Topological Spaces — A Primer by Jeremy Kun.
From the post:
In our last primer we looked at a number of interesting examples of metric spaces, that is, spaces in which we can compute distance in a reasonable way. Our goal for this post is to relax this assumption. That is, we want to study the geometric structure of space without the ability to define distance. That is not to say that some notion of distance necessarily exists under the surface somewhere, but rather that we include a whole new class of spaces for which no notion of distance makes sense. Indeed, even when there is a reasonable notion of a metric, we’ll still want to blur the lines as to what kinds of things we consider “the same.”
The reader might wonder how we can say anything about space if we can’t compute distances between things. Indeed, how could it even really be “space” as we know it? The short answer is: the reader shouldn’t think of a topological space as a space in the classical sense. While we will draw pictures and say some very geometric things about topological spaces, the words we use are only inspired by their classical analogues. In fact the general topological space will be a much wilder beast, with properties ranging from absolute complacency to rampant hooliganism. Even so, topological spaces can spring out of every mathematical cranny. They bring at least a loose structure to all sorts of problems, and so studying them is of vast importance.

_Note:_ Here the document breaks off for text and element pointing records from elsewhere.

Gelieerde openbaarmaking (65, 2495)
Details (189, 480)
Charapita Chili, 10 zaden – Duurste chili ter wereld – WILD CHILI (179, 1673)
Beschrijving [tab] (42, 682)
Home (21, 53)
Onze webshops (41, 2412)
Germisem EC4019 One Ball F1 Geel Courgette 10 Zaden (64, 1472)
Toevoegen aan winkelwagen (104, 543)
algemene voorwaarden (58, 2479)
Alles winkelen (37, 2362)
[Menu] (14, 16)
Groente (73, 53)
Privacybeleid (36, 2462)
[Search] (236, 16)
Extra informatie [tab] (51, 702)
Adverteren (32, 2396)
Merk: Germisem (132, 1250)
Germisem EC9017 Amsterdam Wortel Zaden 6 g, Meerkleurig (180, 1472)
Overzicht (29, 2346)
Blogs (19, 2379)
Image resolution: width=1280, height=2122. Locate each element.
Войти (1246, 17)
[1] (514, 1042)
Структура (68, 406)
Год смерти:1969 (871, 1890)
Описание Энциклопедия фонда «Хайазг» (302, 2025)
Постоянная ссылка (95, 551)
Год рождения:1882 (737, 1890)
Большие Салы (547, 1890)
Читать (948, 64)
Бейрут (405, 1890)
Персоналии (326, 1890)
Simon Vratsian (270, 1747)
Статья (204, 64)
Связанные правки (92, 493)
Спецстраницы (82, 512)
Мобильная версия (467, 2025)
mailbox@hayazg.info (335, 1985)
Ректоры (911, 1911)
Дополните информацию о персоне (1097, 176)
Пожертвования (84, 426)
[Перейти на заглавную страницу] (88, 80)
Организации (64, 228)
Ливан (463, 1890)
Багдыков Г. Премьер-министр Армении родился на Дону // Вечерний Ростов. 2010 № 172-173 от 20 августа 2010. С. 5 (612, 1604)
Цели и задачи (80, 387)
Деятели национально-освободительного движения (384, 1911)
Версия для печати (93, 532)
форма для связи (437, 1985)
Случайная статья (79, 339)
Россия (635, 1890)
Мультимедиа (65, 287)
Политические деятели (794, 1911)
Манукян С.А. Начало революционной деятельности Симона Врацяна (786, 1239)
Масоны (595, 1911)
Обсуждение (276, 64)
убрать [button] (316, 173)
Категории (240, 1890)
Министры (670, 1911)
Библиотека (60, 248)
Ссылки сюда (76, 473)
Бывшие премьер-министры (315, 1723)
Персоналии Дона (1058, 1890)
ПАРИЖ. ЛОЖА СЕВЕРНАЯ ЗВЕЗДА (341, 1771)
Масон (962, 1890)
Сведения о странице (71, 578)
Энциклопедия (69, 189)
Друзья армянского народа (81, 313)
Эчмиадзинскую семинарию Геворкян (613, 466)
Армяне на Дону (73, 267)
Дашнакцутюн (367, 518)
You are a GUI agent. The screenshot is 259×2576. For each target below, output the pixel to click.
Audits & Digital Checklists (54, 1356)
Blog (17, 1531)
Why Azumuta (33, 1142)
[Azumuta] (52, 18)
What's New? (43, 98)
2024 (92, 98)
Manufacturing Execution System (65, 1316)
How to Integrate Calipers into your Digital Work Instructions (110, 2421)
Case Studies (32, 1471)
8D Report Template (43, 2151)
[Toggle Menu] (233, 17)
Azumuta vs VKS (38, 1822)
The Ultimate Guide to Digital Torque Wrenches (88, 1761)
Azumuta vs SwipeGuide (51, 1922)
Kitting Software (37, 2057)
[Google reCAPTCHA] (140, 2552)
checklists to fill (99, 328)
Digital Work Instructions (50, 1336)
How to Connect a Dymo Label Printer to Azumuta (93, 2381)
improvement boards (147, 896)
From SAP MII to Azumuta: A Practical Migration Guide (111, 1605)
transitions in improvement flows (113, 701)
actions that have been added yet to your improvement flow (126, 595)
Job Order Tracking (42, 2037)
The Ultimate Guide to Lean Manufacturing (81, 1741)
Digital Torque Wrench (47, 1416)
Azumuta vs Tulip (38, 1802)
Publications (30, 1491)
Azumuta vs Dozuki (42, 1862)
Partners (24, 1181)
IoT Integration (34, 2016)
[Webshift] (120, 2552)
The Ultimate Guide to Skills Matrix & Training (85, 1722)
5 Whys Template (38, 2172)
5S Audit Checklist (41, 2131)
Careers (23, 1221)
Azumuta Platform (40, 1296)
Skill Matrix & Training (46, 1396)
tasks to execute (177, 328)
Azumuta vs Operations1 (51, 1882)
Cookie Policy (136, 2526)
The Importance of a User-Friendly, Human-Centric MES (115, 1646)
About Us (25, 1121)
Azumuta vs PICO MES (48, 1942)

Just before we continue, we should give a short list of how topological spaces are applied to the real world. In particular, this author is preparing a series of posts dedicated to the topological study of data. That is, we want to study the loose structure of data potentially embedded in a very high-dimensional metric space. But in studying it from a topological perspective, we aim to eliminate the dependence on specific metrics and parameters (which can be awfully constricting, and even impertinent to the overall structure of the data). In addition, topology has been used to study graphics, image analysis and 3D modelling, networks, semantics, protein folding, solving systems of polynomial equations, and loads of topics in physics.
Topology offers an alternative to the fiction of metric distances between the semantics of words. It is a useful fiction, but a fiction none the less.
Deep sledding but well worth the time.